"I hope I'm wrong:" Milwaukee alderman fears crime may grow this summer

MILWAUKEE -- "Fearful of what the summer has in store." That is the warning from Milwaukee Alderman Bob Donovan.

Milwaukee Alderman Bob Donovan

"For a longtime now, the Milwaukee Police Department has been operating short staff," Donovan said.

As a member of the Public Safety Committee, Donovan says the Milwaukee Police Department has 120 fewer officers responding to calls for service than this time last year. The number of officers has been on a steady decline since 2008.

"We all realize during the warmer weather, calls for service go through the roof. A lot of activity people are out. Sadly, in a significant number of our, for some of our neighborhoods, that could lead to criminal activity," Donovan said.

Milwaukee Alderman Bob Donovan

Donovan says one reason for the decline is officers are retiring at a much higher rate than expected. Increasing funding for the department is another challenge. He fears pending lawsuits against the city and the employee pension system will make it difficult to hire additional officers.

"It's up to this council and this mayor to give the department the resources it needs," Donovan said.

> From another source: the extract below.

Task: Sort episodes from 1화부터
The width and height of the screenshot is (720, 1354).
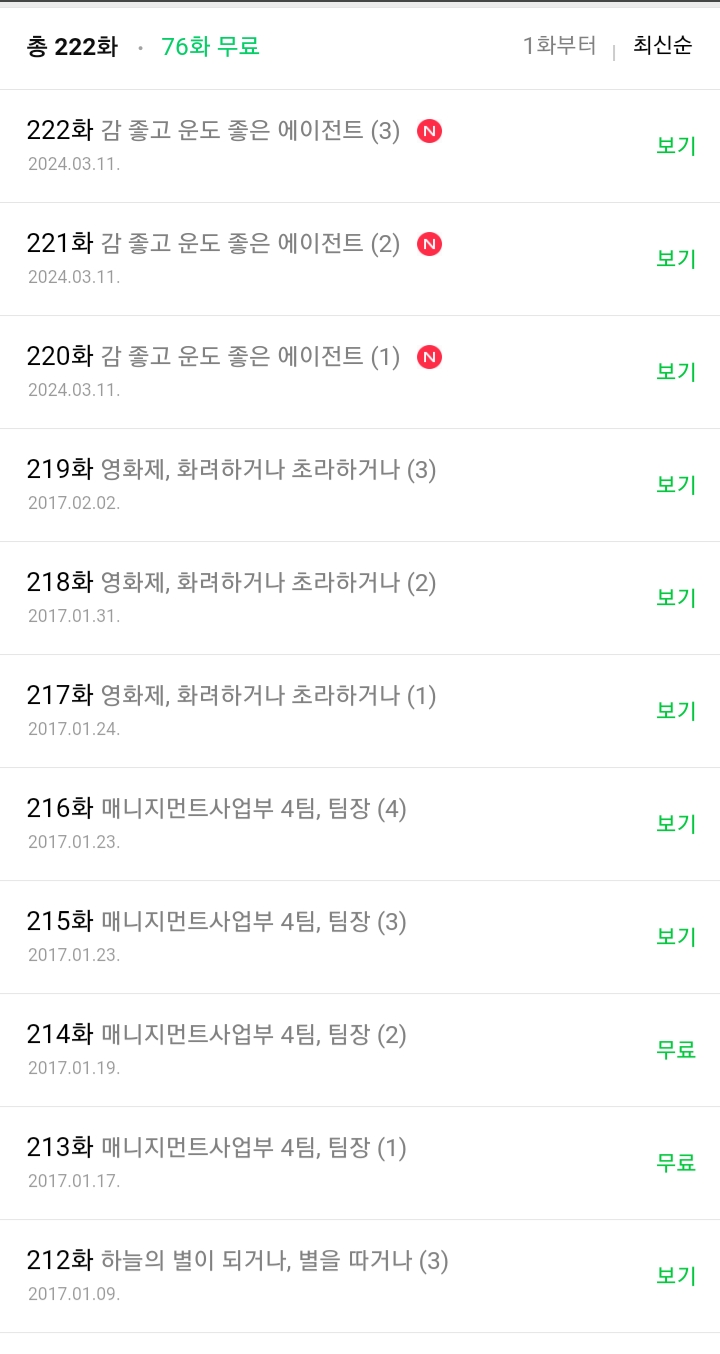Action: tap(559, 46)
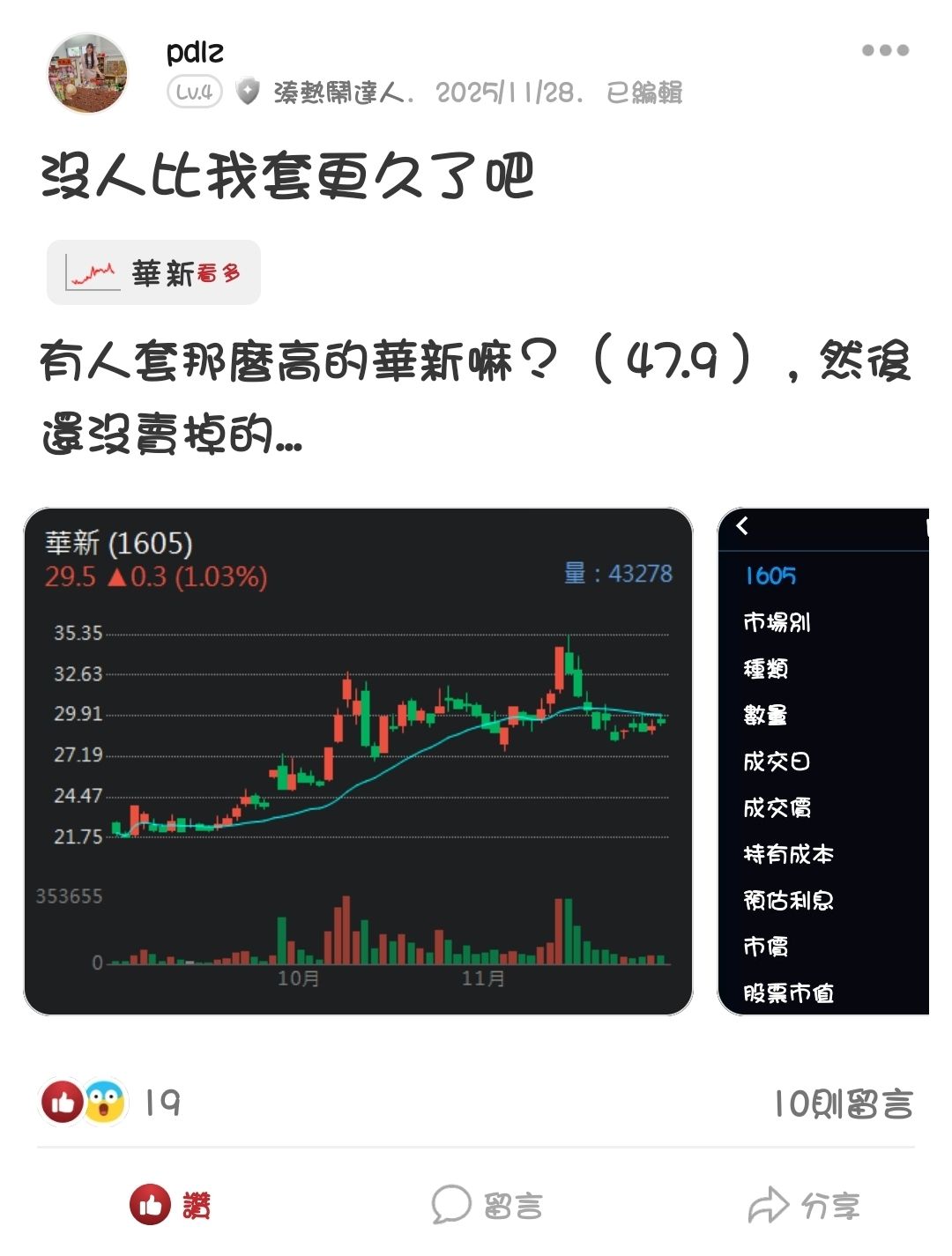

Alderman Donovan says the most common calls for service in the month of April are car crashes, unlawful entry, battery and restraining order violations that are now up 50 percent from the month of March. It's a number Donovan thinks will continue to increase in the summer.

Milwaukee Alderman Bob Donovan

"I hope I'm wrong when I say we're in for a tough summer. But a lot of the evidence points to the fact that we may have some difficult challenges this summer," Donovan said.

Milwaukee Police Chief Ed Flynn issued the following statement on this story:

"The Alderman correctly identifies the challenges MPD confronts balancing sometimes competing demands from the community with the capacity to effectively respond to them. Certainly the wave of retirements was not unpredicted. But the city's ability to 'over fill' police positions in anticipation of these retirements was guided by fiscal constraints. We will continue to hire officers with the support of the Mayor, Common Council and the Fire and Police Commission to address this important issue."

FOX6 News has yet to hear back from Mayor Tom Barrett on the alderman's concerns.